(Extracted data entries)
#####

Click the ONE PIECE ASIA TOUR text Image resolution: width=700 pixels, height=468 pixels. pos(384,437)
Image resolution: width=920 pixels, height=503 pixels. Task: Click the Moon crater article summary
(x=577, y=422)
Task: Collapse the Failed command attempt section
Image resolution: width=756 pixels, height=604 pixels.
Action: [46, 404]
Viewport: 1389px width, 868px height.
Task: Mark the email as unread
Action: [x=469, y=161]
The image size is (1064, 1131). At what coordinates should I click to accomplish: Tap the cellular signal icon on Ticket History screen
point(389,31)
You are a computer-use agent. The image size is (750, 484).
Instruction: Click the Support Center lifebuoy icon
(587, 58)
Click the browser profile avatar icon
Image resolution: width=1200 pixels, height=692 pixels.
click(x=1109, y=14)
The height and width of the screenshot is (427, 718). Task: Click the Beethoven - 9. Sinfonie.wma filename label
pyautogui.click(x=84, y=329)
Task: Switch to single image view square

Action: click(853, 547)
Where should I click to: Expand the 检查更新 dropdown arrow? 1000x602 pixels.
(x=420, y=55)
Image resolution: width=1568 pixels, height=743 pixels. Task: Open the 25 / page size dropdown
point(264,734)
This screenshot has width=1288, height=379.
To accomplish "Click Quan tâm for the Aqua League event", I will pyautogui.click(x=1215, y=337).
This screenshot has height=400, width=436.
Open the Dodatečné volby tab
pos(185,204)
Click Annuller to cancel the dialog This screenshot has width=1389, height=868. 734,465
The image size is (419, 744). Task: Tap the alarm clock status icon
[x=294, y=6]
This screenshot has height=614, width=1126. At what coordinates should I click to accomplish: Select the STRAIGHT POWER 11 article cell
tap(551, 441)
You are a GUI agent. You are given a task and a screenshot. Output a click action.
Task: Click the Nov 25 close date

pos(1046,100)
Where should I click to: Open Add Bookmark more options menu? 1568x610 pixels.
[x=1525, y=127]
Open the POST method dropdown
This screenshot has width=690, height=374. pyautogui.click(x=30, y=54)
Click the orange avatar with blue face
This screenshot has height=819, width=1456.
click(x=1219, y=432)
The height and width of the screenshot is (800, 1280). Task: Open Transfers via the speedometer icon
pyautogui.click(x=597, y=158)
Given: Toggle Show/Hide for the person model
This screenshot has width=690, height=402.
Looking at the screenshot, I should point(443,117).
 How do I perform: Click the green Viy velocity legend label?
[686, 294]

#####

What is being asked: Quote every line of the data, word for word.

Task answer:
Click the ONE PIECE ASIA TOUR text Image resolution: width=700 pixels, height=468 pixels. pos(384,437)
Image resolution: width=920 pixels, height=503 pixels. Task: Click the Moon crater article summary
(x=577, y=422)
Task: Collapse the Failed command attempt section
Image resolution: width=756 pixels, height=604 pixels.
Action: [46, 404]
Viewport: 1389px width, 868px height.
Task: Mark the email as unread
Action: [x=469, y=161]
The image size is (1064, 1131). At what coordinates should I click to accomplish: Tap the cellular signal icon on Ticket History screen
point(389,31)
You are a computer-use agent. The image size is (750, 484).
Instruction: Click the Support Center lifebuoy icon
(587, 58)
Click the browser profile avatar icon
Image resolution: width=1200 pixels, height=692 pixels.
click(x=1109, y=14)
The height and width of the screenshot is (427, 718). Task: Click the Beethoven - 9. Sinfonie.wma filename label
pyautogui.click(x=84, y=329)
Task: Switch to single image view square

Action: click(853, 547)
Where should I click to: Expand the 检查更新 dropdown arrow? 1000x602 pixels.
(x=420, y=55)
Image resolution: width=1568 pixels, height=743 pixels. Task: Open the 25 / page size dropdown
point(264,734)
This screenshot has width=1288, height=379.
To accomplish "Click Quan tâm for the Aqua League event", I will pyautogui.click(x=1215, y=337).
This screenshot has height=400, width=436.
Open the Dodatečné volby tab
pos(185,204)
Click Annuller to cancel the dialog This screenshot has width=1389, height=868. 734,465
The image size is (419, 744). Task: Tap the alarm clock status icon
[x=294, y=6]
This screenshot has height=614, width=1126. At what coordinates should I click to accomplish: Select the STRAIGHT POWER 11 article cell
tap(551, 441)
You are a GUI agent. You are given a task and a screenshot. Output a click action.
Task: Click the Nov 25 close date

pos(1046,100)
Where should I click to: Open Add Bookmark more options menu? 1568x610 pixels.
[x=1525, y=127]
Open the POST method dropdown
This screenshot has width=690, height=374. pyautogui.click(x=30, y=54)
Click the orange avatar with blue face
This screenshot has height=819, width=1456.
click(x=1219, y=432)
The height and width of the screenshot is (800, 1280). Task: Open Transfers via the speedometer icon
pyautogui.click(x=597, y=158)
Given: Toggle Show/Hide for the person model
This screenshot has width=690, height=402.
Looking at the screenshot, I should point(443,117).
 How do I perform: Click the green Viy velocity legend label?
[686, 294]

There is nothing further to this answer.